A church service is a dynamic, multifaceted event combining spoken word from experienced and inexperienced speakers (“talkers”), solo vocalists, choirs, bands ranging from mellow to rock levels, and responses from the congregation. Though the program is typically consistent from week to week, new variations arise, ranging from a holiday pageant to a business meeting.
The primary goal of the service is to engage the congregation in the worship experience through word and music. To help achieve this, the audio system must be as transparent as possible.
What the congregation hears begins with the microphones. If the audio sources aren’t captured with sufficient level and clarity, everything else in the system is playing catch-up.
Let’s take a look at miking options and approaches for the variety of sources involved in typical church services.
The pastor is the key person (and therefore audio source) in a typical service. Choosing the best mic and finding the optimal placement relative to the pastor’s mouth will make the difference between comfortable listening and straining to hear – and between having headroom in the system and riding the fader on the edge of feedback.
The major components in the church mic toolbox include goosenecks (AKG DAM+ Series), lavaliers (Countryman B2D), headsets (Audio-Technica BP892 MicroSet), handhelds (Shure SM86) and hanging choir (DPA 4098H). All of these suppliers and others offer a full line of these tools and more.
Since most pastors need their hands free, the most common choices are a gooseneck pulpit/podium mic, a lavalier, or a headset. Each has its own characteristics and benefits. When the presenter is in a relatively fixed position and using notes, a pulpit mic does a decent job in capturing the voice with sufficient level, especially when the person takes the time to adjust the mic position and doesn’t stand too far away.
Lavalier mics keep the hands free and the face unencumbered, and often have a shaped frequency response to compensate for “chest resonance” and the off-axis loss of the voice’s higher frequencies. Yet sometimes it’s difficult in live settings to achieve a full frequency response and sufficient level.
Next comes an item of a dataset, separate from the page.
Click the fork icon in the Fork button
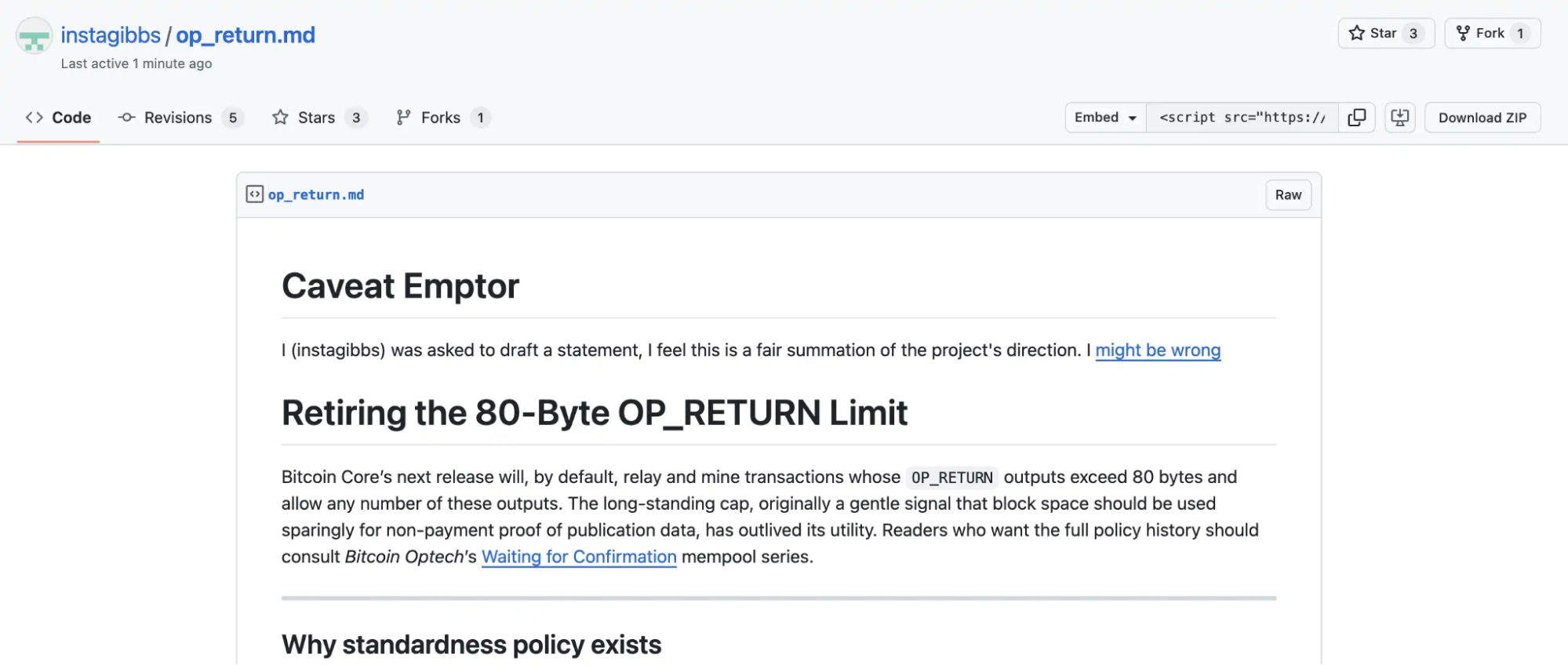The image size is (1568, 665). click(1463, 33)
Lavs with omnidirectional polar patterns typically generate less noise from clothing, cable movement, and handling, and pick up sound sources relatively equally from all directions. Positioning is less critical than with a more directional pattern, and head turns aren’t as likely to result in significant drops in level or changes in frequency response. But the lack of directionality makes it harder to keep their pattern away from the loudspeakers, which can lead to feedback.
Directional lavs provide greater isolation along with the potential of more handling noise and heightened sensitivity to breath and plosive sounds. Additionally, the user’s movements need to be more consistent so that the head doesn’t dramatically move away from the pickup pattern and change the output level.
Consider a mic’s polar pattern in relation to its application and factors such as stage noise and loudspeaker location. Left to right we see omnidirectional, supercardioid and cardioid patterns.
If the pastor is amenable, a headset mic is a more reliable choice, and the frequency response is invariably better for a live setting. Steve Diamond, co-founder and acoustics consultant at AGI Professional in Eugene, OR, notes that he recommends headsets in almost all cases due to their consistency and better frequency response in live settings.
Headset mics provide considerably greater gain before feedback, more natural voice quality with full frequency response, and more consistent audio level with movement. Place the element toward the corner of the mouth but out of the direct line of the voice to minimize breath noise and consonant pops, and use the provided windscreen.
Headsets with single- and dual-ear mounting are readily available, with some of the single-ear units I’ve tried providing sufficient hold for active movement, and staying in place when putting on reading glasses. Boom length on many models can be user-adjusted for optimal positioning, and shaped to fit the curve of the face.